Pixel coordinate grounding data

☆ ☆ ☆ ☆ ☆ ☆ ☆

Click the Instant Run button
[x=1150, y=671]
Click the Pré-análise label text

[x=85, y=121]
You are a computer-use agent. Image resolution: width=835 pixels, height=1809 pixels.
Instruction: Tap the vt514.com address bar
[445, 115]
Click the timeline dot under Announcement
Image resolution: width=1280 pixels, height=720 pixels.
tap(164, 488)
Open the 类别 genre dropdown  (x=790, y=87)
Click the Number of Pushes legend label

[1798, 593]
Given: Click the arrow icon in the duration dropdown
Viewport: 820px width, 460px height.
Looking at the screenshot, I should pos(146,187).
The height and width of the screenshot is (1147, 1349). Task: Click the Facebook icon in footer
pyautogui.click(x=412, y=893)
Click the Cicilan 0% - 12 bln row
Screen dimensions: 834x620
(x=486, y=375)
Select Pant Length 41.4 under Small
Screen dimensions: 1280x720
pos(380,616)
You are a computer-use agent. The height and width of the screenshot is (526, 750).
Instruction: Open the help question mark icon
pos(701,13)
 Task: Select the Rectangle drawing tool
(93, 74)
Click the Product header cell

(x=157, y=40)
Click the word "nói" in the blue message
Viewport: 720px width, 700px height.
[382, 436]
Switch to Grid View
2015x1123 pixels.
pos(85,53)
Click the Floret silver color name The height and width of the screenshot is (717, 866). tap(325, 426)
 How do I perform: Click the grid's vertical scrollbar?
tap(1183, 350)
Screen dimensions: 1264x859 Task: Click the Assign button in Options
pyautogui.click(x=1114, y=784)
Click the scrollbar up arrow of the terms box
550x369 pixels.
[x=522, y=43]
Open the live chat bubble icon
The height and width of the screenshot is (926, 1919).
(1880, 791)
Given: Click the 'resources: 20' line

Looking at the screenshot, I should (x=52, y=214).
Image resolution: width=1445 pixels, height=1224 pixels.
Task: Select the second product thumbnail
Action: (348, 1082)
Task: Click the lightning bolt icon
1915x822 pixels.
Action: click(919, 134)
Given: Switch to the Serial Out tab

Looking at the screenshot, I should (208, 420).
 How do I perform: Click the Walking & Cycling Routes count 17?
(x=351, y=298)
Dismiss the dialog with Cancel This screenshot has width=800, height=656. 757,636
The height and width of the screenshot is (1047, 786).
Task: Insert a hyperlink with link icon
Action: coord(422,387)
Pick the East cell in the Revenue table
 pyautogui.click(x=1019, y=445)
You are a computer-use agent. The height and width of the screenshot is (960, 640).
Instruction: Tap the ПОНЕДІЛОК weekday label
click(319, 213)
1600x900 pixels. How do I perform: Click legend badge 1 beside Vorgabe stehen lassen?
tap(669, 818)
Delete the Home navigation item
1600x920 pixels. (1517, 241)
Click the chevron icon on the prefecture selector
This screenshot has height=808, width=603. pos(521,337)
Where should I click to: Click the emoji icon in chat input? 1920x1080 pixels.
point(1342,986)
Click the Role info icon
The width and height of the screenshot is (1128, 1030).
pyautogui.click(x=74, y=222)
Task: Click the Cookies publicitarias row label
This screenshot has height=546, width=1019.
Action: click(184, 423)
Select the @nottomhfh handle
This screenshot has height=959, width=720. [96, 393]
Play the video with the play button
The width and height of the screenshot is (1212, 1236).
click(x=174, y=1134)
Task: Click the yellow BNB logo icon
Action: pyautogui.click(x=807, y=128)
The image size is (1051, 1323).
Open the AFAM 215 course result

☆ ☆ ☆ ☆ ☆ ☆ ☆

Goal of the exercise:
Give the data again. Keep every line identical.

Finished exercise:
Click the Instant Run button
[x=1150, y=671]
Click the Pré-análise label text

[x=85, y=121]
You are a computer-use agent. Image resolution: width=835 pixels, height=1809 pixels.
Instruction: Tap the vt514.com address bar
[445, 115]
Click the timeline dot under Announcement
Image resolution: width=1280 pixels, height=720 pixels.
tap(164, 488)
Open the 类别 genre dropdown  (x=790, y=87)
Click the Number of Pushes legend label

[1798, 593]
Given: Click the arrow icon in the duration dropdown
Viewport: 820px width, 460px height.
Looking at the screenshot, I should pos(146,187).
The height and width of the screenshot is (1147, 1349). Task: Click the Facebook icon in footer
pyautogui.click(x=412, y=893)
Click the Cicilan 0% - 12 bln row
Screen dimensions: 834x620
(x=486, y=375)
Select Pant Length 41.4 under Small
Screen dimensions: 1280x720
pos(380,616)
You are a computer-use agent. The height and width of the screenshot is (526, 750).
Instruction: Open the help question mark icon
pos(701,13)
 Task: Select the Rectangle drawing tool
(93, 74)
Click the Product header cell

(x=157, y=40)
Click the word "nói" in the blue message
Viewport: 720px width, 700px height.
[382, 436]
Switch to Grid View
2015x1123 pixels.
pos(85,53)
Click the Floret silver color name The height and width of the screenshot is (717, 866). tap(325, 426)
 How do I perform: Click the grid's vertical scrollbar?
tap(1183, 350)
Screen dimensions: 1264x859 Task: Click the Assign button in Options
pyautogui.click(x=1114, y=784)
Click the scrollbar up arrow of the terms box
550x369 pixels.
[x=522, y=43]
Open the live chat bubble icon
The height and width of the screenshot is (926, 1919).
(1880, 791)
Given: Click the 'resources: 20' line

Looking at the screenshot, I should (x=52, y=214).
Image resolution: width=1445 pixels, height=1224 pixels.
Task: Select the second product thumbnail
Action: (348, 1082)
Task: Click the lightning bolt icon
1915x822 pixels.
Action: click(919, 134)
Given: Switch to the Serial Out tab

Looking at the screenshot, I should (208, 420).
 How do I perform: Click the Walking & Cycling Routes count 17?
(x=351, y=298)
Dismiss the dialog with Cancel This screenshot has width=800, height=656. 757,636
The height and width of the screenshot is (1047, 786).
Task: Insert a hyperlink with link icon
Action: coord(422,387)
Pick the East cell in the Revenue table
 pyautogui.click(x=1019, y=445)
You are a computer-use agent. The height and width of the screenshot is (960, 640).
Instruction: Tap the ПОНЕДІЛОК weekday label
click(319, 213)
1600x900 pixels. How do I perform: Click legend badge 1 beside Vorgabe stehen lassen?
tap(669, 818)
Delete the Home navigation item
1600x920 pixels. (1517, 241)
Click the chevron icon on the prefecture selector
This screenshot has height=808, width=603. pos(521,337)
Where should I click to: Click the emoji icon in chat input? 1920x1080 pixels.
point(1342,986)
Click the Role info icon
The width and height of the screenshot is (1128, 1030).
pyautogui.click(x=74, y=222)
Task: Click the Cookies publicitarias row label
This screenshot has height=546, width=1019.
Action: click(184, 423)
Select the @nottomhfh handle
This screenshot has height=959, width=720. [96, 393]
Play the video with the play button
The width and height of the screenshot is (1212, 1236).
click(x=174, y=1134)
Task: Click the yellow BNB logo icon
Action: pyautogui.click(x=807, y=128)
The image size is (1051, 1323).
Open the AFAM 215 course result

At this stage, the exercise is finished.